The Austin Chronicle

https://www.austinchronicle.com/news/2003-11-21/187298/

Obscene Calling

Law enforcement crosses capitol politics, and the Rangers get burned

By Lucius Lomax, November 21, 2003, News

In the last half of the 20th century there was a governor of Texas who had a mistress in West Austin, and he visited her once a week.

This particular governor -- not now living in the White House -- instructed his bodyguards from the Department of Public Safety never to follow him to the weekly rendezvous because, presumably, when a man is cheating on his wife he wants privacy.

"They followed him anyway," says a former high official of a succeeding administration, noting that while the state troopers were obliged to obey the great man's orders, they were also required to protect his life. If something happened on the governor's journey to get his extramarital groove on (a car accident is the obvious possibility or, more ominously, an angry husband home early from work), the fornicating state executive's life might be at risk -- but so might the troopers' careers.

Recently, the DPS became publicly embroiled in state politics, as troopers were assigned to chase down missing Democratic legislators like criminal fugitives. A court eventually ruled that the Lege had gone out of bounds in its use of the DPS. As for the agency itself -- which includes the Highway Patrol, the antiterrorist Special Crimes squad, the bad boys of the Narcotics Service, and the fabled Rangers, in all 3,100 men and women in "Texas tan" uniforms serving a state the size of France -- it's fair to say that the DPS likes to avoid politics, if possible.

An obscure incident of a few years ago neatly illustrates the danger -- to the troopers -- when the state police mix in the affairs of high-ranking officials. The case involved an elected public officeholder -- very senior in the state government pecking order -- and more directly, his beautiful wife.

The era is the fairly recent past, some time after The Case of the Straying Governor. Hidden away by the Austin police -- who first caught the squeal -- the notes on the investigation can be found in the state's official crime archives, stamped: "DPS Sensitive."


The Heavy Breather

"The calls had begun several months prior and in all these [earlier] cases, nothing had been said." The complaint, apparently innocent enough, involved a prank caller. The report was passed on to the Rangers, for no other reason than that the victim was a VIP.

***

» To do:
1. In the DPS article, what stamp appears on the investigation notes kept in the state's crime archives?
2. Carry on the DPS article from the point where it stops.
The material after the DPS article comes from a separate source.

» Data:
***

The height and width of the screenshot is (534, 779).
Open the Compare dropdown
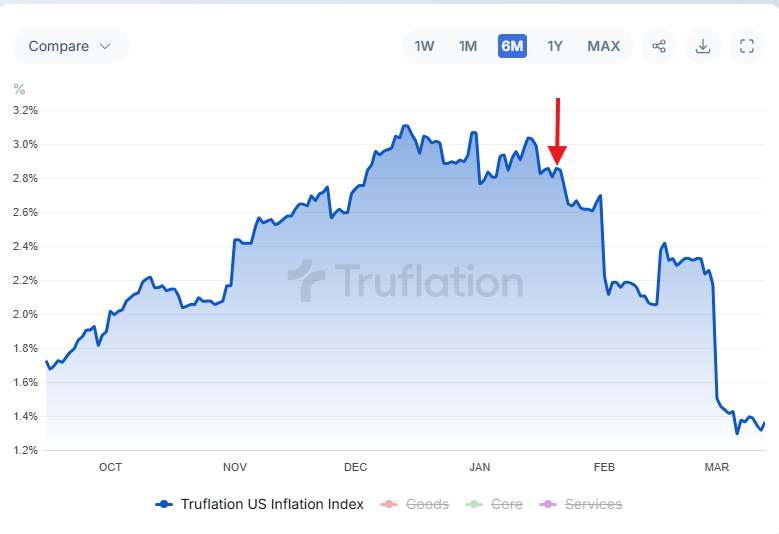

***

» Final answers:
1. "DPS Sensitive."

2.
In each instance, the caller's modus operandi was the same: "It was reported that the caller appeared to simply leave the phone off the hook for a period of time," the Rangers noted as they began work. "The calls varied in frequency, but occurred most often in the evening hours."

Before turning the file over to the state, city investigators had started telephone-tracing. Five numbers were captured immediately. Three belonged to the great man's associates, who spoke with him regularly on business. One was traced to an Asian gentleman named Kim, who lived in West Austin and spoke little English. ("It was the investigator's opinion," the Rangers concluded as their first deduction, "that the call from [Kim] was a wrong number.") The fifth came from the Goodyear Tire & Rubber Company in San Leandro, California. This call quickly became the focus of an intense investigation by Texas' most formidable defenders of law and order.

Goodyear corporate security was contacted to begin background checks on the San Leandro site's 40 employees. The Rangers requested a review of "the background of each [worker] to ascertain all past or present connections with the State of Texas." It was rather a tall order, and even the use of DPS investigative resources to track down a prank caller might seem unjustified -- but such was the power and influence of the state official involved. The case took a dramatic turn a day after the Rangers took charge. Another anonymous communication was received at the great man's home. This time, rather than just prolonged silence, three words were said: "Suck ... my ... dick."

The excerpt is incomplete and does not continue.